== Segment start ==

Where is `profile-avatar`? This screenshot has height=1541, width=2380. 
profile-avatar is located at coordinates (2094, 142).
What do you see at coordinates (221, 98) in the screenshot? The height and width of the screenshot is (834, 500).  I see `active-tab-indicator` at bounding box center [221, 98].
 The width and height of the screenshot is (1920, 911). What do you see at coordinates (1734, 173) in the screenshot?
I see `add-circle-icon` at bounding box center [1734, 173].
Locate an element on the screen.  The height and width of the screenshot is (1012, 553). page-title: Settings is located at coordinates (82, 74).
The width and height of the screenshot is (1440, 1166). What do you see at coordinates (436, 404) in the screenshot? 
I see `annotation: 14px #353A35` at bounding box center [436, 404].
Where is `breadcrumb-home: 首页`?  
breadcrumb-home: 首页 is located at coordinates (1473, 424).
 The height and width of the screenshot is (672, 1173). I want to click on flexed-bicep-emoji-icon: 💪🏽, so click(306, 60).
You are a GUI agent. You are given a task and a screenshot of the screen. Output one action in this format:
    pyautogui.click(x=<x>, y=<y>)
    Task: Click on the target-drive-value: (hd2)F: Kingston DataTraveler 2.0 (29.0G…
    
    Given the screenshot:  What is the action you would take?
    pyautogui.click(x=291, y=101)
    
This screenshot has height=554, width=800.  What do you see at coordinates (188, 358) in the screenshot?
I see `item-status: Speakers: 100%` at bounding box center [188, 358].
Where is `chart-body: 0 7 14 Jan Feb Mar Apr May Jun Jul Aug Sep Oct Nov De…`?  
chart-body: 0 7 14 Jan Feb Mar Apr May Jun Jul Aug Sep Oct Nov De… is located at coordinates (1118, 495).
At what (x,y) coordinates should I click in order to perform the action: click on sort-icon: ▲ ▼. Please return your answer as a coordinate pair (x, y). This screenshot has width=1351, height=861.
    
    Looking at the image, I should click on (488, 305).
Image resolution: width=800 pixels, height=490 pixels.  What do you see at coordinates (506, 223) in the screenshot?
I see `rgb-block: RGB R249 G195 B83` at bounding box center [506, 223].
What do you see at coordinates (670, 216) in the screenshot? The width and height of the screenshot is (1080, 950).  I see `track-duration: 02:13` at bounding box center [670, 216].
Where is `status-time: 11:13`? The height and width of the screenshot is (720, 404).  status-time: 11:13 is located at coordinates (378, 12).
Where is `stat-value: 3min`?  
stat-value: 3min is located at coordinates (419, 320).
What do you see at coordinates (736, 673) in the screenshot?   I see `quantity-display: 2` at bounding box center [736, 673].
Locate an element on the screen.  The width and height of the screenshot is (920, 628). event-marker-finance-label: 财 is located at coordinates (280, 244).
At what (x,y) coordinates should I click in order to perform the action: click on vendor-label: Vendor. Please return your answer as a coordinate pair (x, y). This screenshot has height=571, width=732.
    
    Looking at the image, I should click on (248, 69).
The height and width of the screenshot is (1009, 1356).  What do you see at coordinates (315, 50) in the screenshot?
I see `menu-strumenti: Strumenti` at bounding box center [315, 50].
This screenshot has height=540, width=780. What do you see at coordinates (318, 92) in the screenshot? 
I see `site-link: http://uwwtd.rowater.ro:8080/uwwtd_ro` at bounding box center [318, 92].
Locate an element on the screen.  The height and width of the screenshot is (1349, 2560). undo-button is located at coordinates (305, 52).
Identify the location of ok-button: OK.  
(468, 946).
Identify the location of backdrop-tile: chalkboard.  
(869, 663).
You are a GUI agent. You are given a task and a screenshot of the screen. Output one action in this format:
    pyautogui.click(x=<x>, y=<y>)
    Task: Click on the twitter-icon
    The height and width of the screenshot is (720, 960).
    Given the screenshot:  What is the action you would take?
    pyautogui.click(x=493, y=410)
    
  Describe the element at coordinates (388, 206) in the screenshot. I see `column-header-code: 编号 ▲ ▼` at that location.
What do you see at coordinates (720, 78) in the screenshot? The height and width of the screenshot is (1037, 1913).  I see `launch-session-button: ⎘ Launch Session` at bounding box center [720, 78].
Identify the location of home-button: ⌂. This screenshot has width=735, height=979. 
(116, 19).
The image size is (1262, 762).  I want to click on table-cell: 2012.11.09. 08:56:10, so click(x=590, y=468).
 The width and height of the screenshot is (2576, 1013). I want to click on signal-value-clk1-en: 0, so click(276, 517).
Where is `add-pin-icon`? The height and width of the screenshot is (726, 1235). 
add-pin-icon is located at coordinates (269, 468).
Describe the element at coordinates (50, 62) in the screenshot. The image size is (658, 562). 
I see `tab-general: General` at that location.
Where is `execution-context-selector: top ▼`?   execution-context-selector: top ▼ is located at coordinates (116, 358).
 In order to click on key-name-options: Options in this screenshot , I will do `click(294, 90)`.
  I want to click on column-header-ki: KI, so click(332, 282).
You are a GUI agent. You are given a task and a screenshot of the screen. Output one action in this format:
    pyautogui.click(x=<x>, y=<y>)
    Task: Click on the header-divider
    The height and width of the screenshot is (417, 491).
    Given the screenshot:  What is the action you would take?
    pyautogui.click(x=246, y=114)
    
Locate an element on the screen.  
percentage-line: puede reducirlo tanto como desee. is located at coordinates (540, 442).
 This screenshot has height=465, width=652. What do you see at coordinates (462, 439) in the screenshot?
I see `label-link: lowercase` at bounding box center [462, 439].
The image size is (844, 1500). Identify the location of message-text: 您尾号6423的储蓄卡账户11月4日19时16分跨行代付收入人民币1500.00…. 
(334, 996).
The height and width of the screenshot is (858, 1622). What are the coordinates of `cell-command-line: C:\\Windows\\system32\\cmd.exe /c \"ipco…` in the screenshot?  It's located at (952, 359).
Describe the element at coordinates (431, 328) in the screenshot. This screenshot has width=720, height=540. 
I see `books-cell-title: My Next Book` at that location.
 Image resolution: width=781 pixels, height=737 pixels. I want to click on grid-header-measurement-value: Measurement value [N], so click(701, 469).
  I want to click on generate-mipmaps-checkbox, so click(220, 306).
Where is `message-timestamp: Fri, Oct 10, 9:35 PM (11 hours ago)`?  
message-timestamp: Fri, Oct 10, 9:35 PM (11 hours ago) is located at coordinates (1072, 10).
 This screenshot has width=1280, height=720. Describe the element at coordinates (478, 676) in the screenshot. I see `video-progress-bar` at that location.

== Segment end ==

## What needs to be done:
Pick out every line of the records above that contains the string "label", and copy each of those lines in full.

## Result below:
Locate an element on the screen.  The width and height of the screenshot is (920, 628). event-marker-finance-label: 财 is located at coordinates (280, 244).
At what (x,y) coordinates should I click in order to perform the action: click on vendor-label: Vendor. Please return your answer as a coordinate pair (x, y). This screenshot has height=571, width=732.
I see `label-link: lowercase` at bounding box center [462, 439].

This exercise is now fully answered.